[Stored records]
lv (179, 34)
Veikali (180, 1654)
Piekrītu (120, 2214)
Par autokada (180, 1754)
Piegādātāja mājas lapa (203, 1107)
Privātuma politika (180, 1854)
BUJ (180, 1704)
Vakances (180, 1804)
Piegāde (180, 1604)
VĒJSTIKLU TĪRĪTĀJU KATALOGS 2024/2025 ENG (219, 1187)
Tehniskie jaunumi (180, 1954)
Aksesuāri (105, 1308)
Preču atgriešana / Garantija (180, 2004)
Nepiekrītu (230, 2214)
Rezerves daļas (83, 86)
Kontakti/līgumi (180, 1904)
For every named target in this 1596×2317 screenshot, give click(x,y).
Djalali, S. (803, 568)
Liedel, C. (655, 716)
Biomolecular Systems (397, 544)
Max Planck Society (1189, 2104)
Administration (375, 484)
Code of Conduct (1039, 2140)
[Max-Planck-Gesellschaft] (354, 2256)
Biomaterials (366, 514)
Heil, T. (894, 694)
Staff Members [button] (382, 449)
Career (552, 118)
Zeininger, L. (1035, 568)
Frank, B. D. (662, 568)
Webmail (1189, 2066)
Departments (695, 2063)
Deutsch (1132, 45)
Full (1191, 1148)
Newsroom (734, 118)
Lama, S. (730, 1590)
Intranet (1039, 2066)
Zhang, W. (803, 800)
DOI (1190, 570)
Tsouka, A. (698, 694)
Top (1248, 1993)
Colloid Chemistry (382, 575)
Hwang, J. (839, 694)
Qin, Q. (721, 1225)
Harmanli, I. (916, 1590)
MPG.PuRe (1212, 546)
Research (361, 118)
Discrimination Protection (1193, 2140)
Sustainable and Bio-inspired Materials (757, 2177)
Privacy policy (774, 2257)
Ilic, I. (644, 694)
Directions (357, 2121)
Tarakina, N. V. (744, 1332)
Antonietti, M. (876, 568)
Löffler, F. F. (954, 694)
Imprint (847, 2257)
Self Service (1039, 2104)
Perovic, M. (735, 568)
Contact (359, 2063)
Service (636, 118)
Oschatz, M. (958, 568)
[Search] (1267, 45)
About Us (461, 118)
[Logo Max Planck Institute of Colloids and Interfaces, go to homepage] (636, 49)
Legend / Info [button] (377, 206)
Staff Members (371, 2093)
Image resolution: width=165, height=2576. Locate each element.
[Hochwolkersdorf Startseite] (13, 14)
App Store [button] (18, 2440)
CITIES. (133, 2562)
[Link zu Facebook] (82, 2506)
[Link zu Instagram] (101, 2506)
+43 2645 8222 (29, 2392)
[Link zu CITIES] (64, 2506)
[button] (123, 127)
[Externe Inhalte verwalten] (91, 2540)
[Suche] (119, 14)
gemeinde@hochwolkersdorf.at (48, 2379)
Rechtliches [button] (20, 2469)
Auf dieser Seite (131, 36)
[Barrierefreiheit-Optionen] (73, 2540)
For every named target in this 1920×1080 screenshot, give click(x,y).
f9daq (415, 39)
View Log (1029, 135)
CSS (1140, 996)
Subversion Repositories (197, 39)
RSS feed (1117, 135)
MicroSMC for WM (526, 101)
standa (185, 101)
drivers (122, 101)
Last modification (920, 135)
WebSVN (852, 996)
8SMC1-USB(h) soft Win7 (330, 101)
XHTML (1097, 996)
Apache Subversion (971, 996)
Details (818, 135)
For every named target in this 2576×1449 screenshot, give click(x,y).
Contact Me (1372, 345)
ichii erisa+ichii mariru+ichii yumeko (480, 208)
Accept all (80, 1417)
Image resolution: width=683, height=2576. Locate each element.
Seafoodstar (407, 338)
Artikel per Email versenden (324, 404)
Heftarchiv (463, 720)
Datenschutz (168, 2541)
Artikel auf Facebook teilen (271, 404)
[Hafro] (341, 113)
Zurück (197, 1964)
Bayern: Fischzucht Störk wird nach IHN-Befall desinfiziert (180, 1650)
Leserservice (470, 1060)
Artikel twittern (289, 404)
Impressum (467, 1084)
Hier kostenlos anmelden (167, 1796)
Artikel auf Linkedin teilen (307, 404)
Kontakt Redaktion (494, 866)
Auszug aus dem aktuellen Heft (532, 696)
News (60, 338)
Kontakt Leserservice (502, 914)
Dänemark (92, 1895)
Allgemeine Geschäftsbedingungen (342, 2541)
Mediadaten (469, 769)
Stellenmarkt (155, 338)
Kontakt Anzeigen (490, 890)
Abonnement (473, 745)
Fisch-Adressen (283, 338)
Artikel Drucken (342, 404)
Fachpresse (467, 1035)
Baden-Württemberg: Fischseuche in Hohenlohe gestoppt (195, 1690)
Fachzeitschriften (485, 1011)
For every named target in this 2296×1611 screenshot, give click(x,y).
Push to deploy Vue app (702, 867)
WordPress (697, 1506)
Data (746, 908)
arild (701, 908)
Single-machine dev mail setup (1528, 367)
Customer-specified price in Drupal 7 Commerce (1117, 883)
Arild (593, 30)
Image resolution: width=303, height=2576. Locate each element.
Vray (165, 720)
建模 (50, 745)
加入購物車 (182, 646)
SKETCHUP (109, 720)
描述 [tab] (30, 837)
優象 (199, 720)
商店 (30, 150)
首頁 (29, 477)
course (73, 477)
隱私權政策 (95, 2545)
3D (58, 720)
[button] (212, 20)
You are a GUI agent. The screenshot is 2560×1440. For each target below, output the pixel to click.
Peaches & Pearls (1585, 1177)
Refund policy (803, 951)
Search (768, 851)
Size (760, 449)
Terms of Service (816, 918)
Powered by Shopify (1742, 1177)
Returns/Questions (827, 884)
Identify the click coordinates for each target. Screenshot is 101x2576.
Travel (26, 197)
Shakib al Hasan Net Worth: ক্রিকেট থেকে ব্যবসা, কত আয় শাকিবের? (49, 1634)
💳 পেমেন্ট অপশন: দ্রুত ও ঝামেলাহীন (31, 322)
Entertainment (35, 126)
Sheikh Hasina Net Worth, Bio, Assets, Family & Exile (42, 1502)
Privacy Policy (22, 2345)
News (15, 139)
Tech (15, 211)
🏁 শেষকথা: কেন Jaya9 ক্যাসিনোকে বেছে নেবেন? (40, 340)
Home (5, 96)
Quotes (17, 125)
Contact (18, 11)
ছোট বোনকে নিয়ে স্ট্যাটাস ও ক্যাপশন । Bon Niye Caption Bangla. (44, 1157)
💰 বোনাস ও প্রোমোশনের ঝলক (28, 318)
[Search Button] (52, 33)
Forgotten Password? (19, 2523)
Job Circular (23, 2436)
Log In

● **EXERCISE**: Look back at the data above. Transcribe exactly the lines starting at the line that contains "Auf dieser Seite (131, 36)" and ending at the line that contains "Zurück (197, 1964)".

● **EXPECTED ANSWER**:
Auf dieser Seite (131, 36)
[Barrierefreiheit-Optionen] (73, 2540)
For every named target in this 1920×1080 screenshot, give click(x,y).
f9daq (415, 39)
View Log (1029, 135)
CSS (1140, 996)
Subversion Repositories (197, 39)
RSS feed (1117, 135)
MicroSMC for WM (526, 101)
standa (185, 101)
drivers (122, 101)
Last modification (920, 135)
WebSVN (852, 996)
8SMC1-USB(h) soft Win7 (330, 101)
XHTML (1097, 996)
Apache Subversion (971, 996)
Details (818, 135)
For every named target in this 2576×1449 screenshot, give click(x,y).
Contact Me (1372, 345)
ichii erisa+ichii mariru+ichii yumeko (480, 208)
Accept all (80, 1417)
Image resolution: width=683, height=2576. Locate each element.
Seafoodstar (407, 338)
Artikel per Email versenden (324, 404)
Heftarchiv (463, 720)
Datenschutz (168, 2541)
Artikel auf Facebook teilen (271, 404)
[Hafro] (341, 113)
Zurück (197, 1964)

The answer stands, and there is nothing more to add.